Senate Democrats back down on Supreme Court ethics subpoenas after GOP threats

The Democratic-led Senate Judiciary Committee backed down on a planned vote Thursday to subpoena two major conservative players close to Justices Clarence Thomas and Samuel Alito in their probe into ongoing ethics controversies at the Supreme Court.

The subpoenas would target Leonard Leo, the co-chairman of the board of the influential Federalist Society, and Republican donor Harlan Crow, arguing the information was necessary to better understand whether specific individuals and groups have used undisclosed gifts to gain access to the justices.

However, committee Republicans planned to offer scores of amendments that touch on issues including border security, social media use and liberal Justice Sonia Sotomayor as they dig in against Democratic efforts to investigate the conservative justices and donors.

“You’re going to have a complete s**tshow but if that’s what you want, that’s what you’re gonna get,” said GOP Sen. Lindsey Graham of South Carolina during the hearing.

Democratic Chairman Dick Durbin abruptly adjourned the meeting and told CNN the committee may attempt to vote on the subpoenas next week.

Sen.
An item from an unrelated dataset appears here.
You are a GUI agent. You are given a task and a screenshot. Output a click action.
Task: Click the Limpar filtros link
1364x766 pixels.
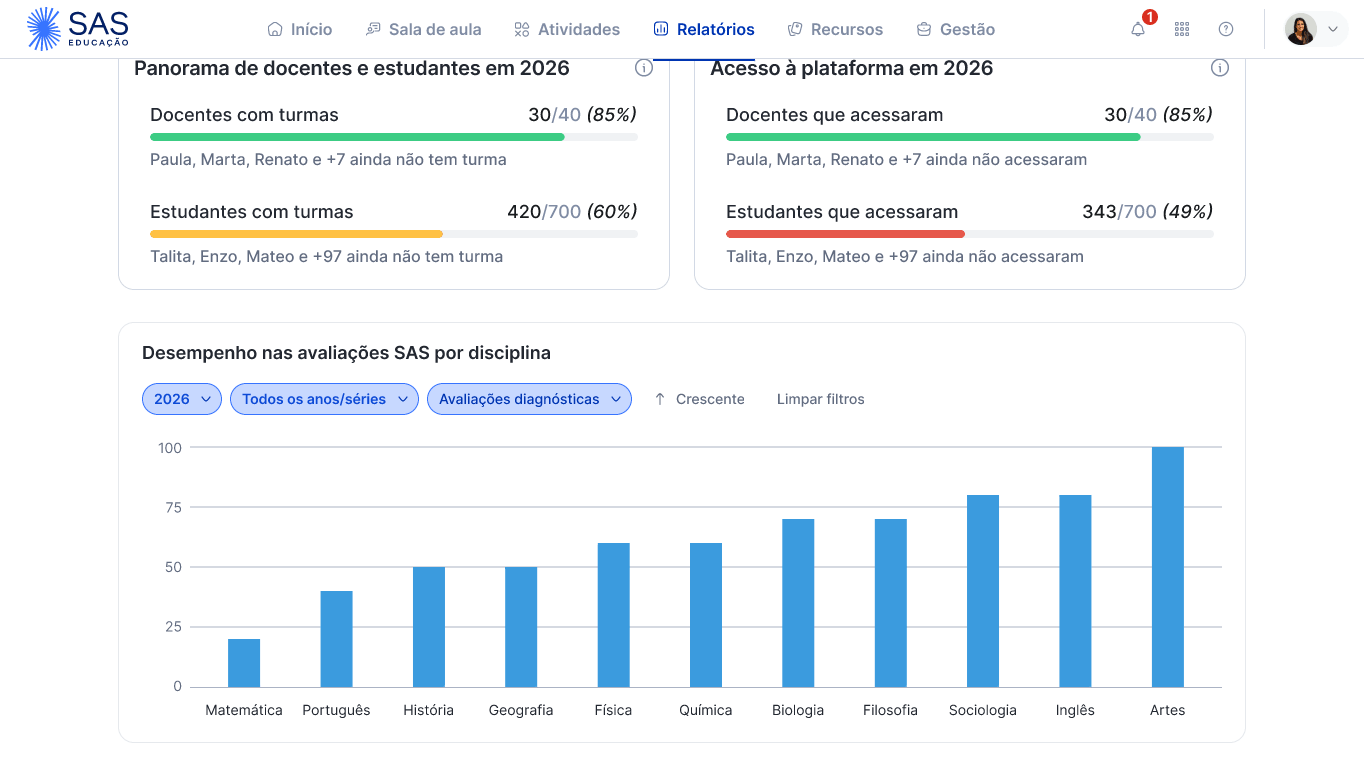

Josh Hawley, a Missouri Republican, for instance, said he plans to propose subpoenas for Arabella Advisors, calling it “the biggest dark money group in the country.”

“I think the Democrats will regret this, ultimately, because when Republicans retake the majority I mean, the precedent is going to be here,” said Hawley.

“I’m not going to participate in a witch hunt against Justice Thomas,” Hawley added.

The effort to authorize subpoenas represents a key point in Senate Democrats’ investigation into the nation’s highest court following a series of stories this year about transparency and ethics that raised questions about whether Thomas and other justices have flouted some rules. Democrats are pushing the justices to adopt a formal code of ethics similar to what lower-court judges are required to follow.

In the last several months four justices – Chief Justice John Roberts and Justices Brett Kavanaugh, Elena Kagan and Amy Coney Barrett – have appeared in public to express some form of support for ethics reform emanating from court itself, although no announcement has been made.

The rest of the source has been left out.